CREATE CUSTOM INDEX (SASI)

Generates a SASI index on a single table column (experimental).

Generates SSTable Attached Secondary Index (SASI) on a table column.

Attention: The o.a.c.index.Index interface was modified to comply with core storage engine changes. Updated implementations are required. If unsure, drop all existing custom secondary indexes before upgrading to DataStax Enterprise (DSE) 6.0, except DSE Search indexes, which do not need to be replaced. Because a rewrite of custom index implementations is necessary in DSE 6.0, DataStax can help you find a solution.

SASI uses significantly using fewer memory, disk, and CPU resources. It enables querying with PREFIX and CONTAINS on strings, similar to the SQL implementation of LIKE = "foo*" or LIKE = "*foo*".

Attention: SASI indexes in DSE are experimental. DataStax does not support SASI indexes for production.

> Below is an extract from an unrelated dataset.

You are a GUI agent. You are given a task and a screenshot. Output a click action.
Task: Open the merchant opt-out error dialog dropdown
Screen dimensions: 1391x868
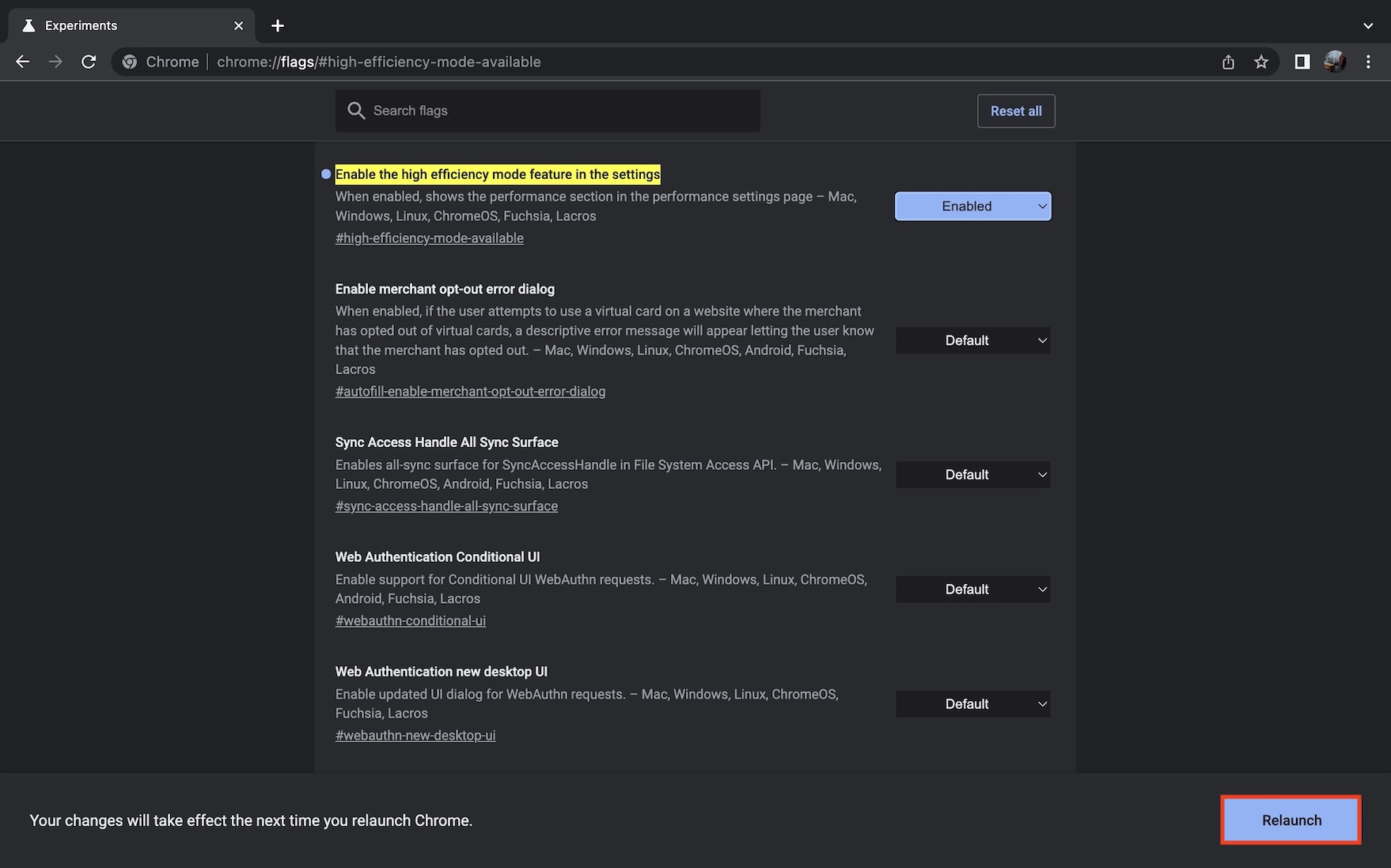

For more information about SASI, see Using SASI.

Synopsis

CREATE CUSTOM INDEX [ IF NOT EXISTS ] [ index_name ]
  ON [keyspace_name.]table_name (column_name)
  USING 'org.apache.cassandra.index.sasi.SASIIndex' 
  [ WITH OPTIONS = { option_map } ] ;

Table 1. Legend
Syntax conventions	Description
UPPERCASE	Literal keyword.
Lowercase	Not literal.
`Italics`	Variable value. Replace with a user-defined value.
`[]`	Optional. Square brackets ( `[]` ) surround optional command arguments. Do not type the square brackets.
`( )`	Group. Parentheses ( `( )` ) identify a group to choose from. Do not type the parentheses.
`\|`	Or. A vertical bar ( `\|` ) separates alternative elements. Type any one of the elements. Do not type the vertical bar.
`...`	Repeatable. An ellipsis ( `...` ) indicates that you can repeat the syntax element as often as required.
`'Literal string'`	Single quotation ( `'` ) marks must surround literal strings in CQL statements. Use single quotation marks to preserve upper case.
`{ key : value }`	Map collection. Braces ( `{ }` ) enclose map collections or key value pairs. A colon separates the key and the value.
`<datatype1,datatype2>`	Set, list, map, or tuple. Angle brackets ( `< >` ) enclose data types in a set, list, map, or tuple. Separate the data types with a comma.
`cql_statement;`	End CQL statement. A semicolon ( `;` ) terminates all CQL statements.
`[--]`	Separate the command line options from the command arguments with two hyphens ( `--` ). This syntax is useful when arguments might be mistaken for command line options.
`' <schema> ... </schema> '`	Search CQL only: Single quotation marks ( `'` ) surround an entire XML schema declaration.
`@xml_entity='xml_entity_type'`	Search CQL only: Identify the entity and literal value to overwrite the XML element in the schema and solrConfig files.

index_name

Optional identifier for index. If no name is specified, the default is used, table_name_column_name_idx. Enclose in quotes to use special characters or preserve capitalization.

OPTIONS

Define options in JSON simple format.

Specifying an analyzer allows:

Analyzing and indexing text column data
Using word stemming for indexing
Specifying words that can be skipped
Applying localization based on a specified language
Case normalization, like the non-tokening analyzer

Analyzer class option

The SASI indexer has two analyzer classes (analyzer_class):

org.apache.cassandra.index.sasi.analyzer.StandardAnalyzer (default analyzer)
org.apache.cassandra.index.sasi.analyzer.NonTokenizingAnalyzer

Specify the class:

'class' : 'org.apache.cassandra.index.sasi.analyzer.NonTokenizingAnalyzer'

There are global options that apply to both and class specify options, Standard Analyzer and Non-tokenizing Analyzer.

Global options

The following options apply to all analyzer classes:


Option	Description
analyzed	True indicates if the literal column is analyzed using the specified analyzer.
is_literal	Designates a column as literal.
max_compaction_flush_memory_in_mb	Enter the size.

Standard analyzer options

Default analyzer class. The following options are available for the org.apache.cassandra.index.sasi.analyzer.StandardAnalyzer.


Option	Description
tokenization_enable_stemming	Reduce words to their base form, for example "stemmer", "stemming", "stemmed" are based on "stem". Default: `false`.
tokenization_skip_stop_words	Comma-separate list of words to ignore, for example 'and, the, or'.
tokenization_locale	Language code of the column, see List of localization codes. Default: `en`.
tokenization_normalize_lowercase	Use lowercase. Default `false`.
tokenization_normalize_uppercase	Use uppercase. Default: `false`.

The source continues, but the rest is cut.